On Saturday, July 19, 2003, at 04:25 AM, Luke Palmer wrote:

In Objective-C:

    id untyped = somefunction();
    id<Foo> typed = otherfunction();

If you send a message to C<typed> which isn't in the C<Foo> protocol
definition, you get warnings.  Depending on the implementation, that
assignment might be dynamically interface-checked.

This is even nicer in function signatures, where accidental polymorphism is an amazingly nice thing. If saying:


        # quite possibly broken syntax
        method debug ( String $s )
        {
                print $s.to_string;
        };

really means 'String or a derived class', you're missing out on things that support &to_string.

That's really the fault of whoever wrote this method, but I'd prefer the language guide people to make better decisions.
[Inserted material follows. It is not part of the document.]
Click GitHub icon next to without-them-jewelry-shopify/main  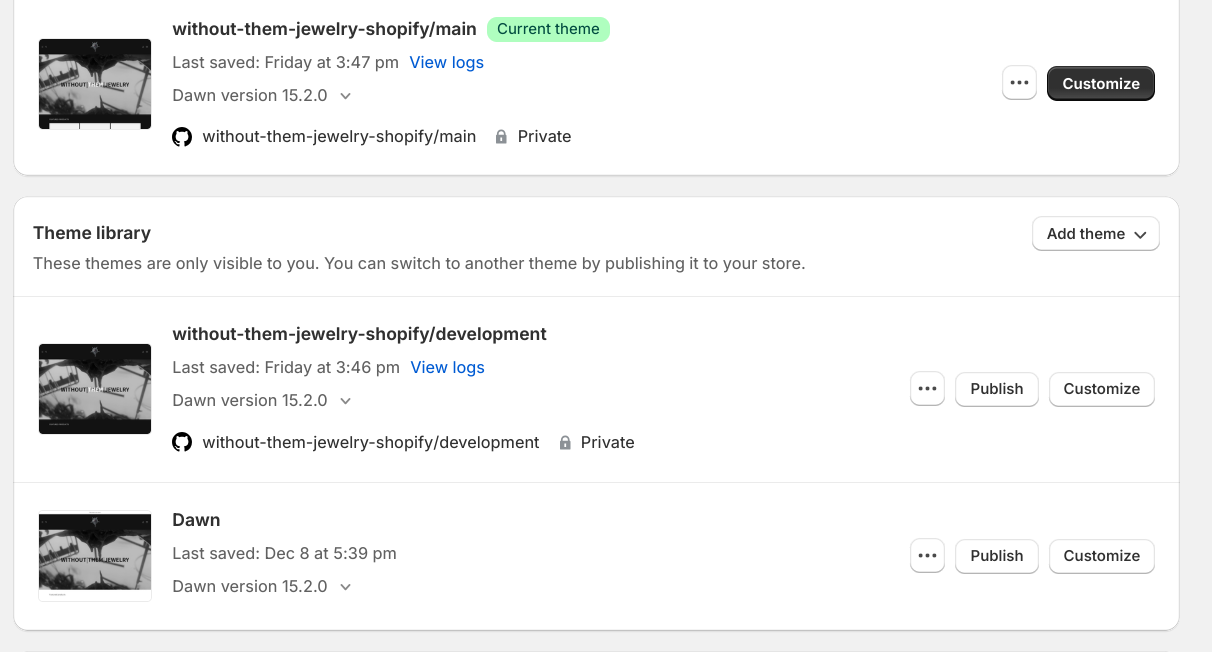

Now on to the implementation.

Inheritance feels like the wrong way to mark interface equivalence. Take, for example, an object that combines a FloorWax and a DessertTopping. Delegation's the way to go here, but if I have to inherit from both FloorWax and DessertTopping to signify that the object (somehow) implements both protocols appropriately, there are subtler problems remaining. It might inherit behavior from a common ancestor to both classes and then there's a diamond pattern.

Inheritance answers two questions. First, how does this class relate to other things I know about? Second, where do instances of this class get behavior?

The first is a deeper question -- besides inheritance, there's delegation, aggregation, and reimplementation (think mock objects) that can make two classes have equivalent interfaces. I'd like some way to mark this equivalence *without* having to inherit from an abstract base class and I wish that interface equivalence were checked before inheritance, as per Luke's idea.

Class::ActsLike does something similar in Perl 5.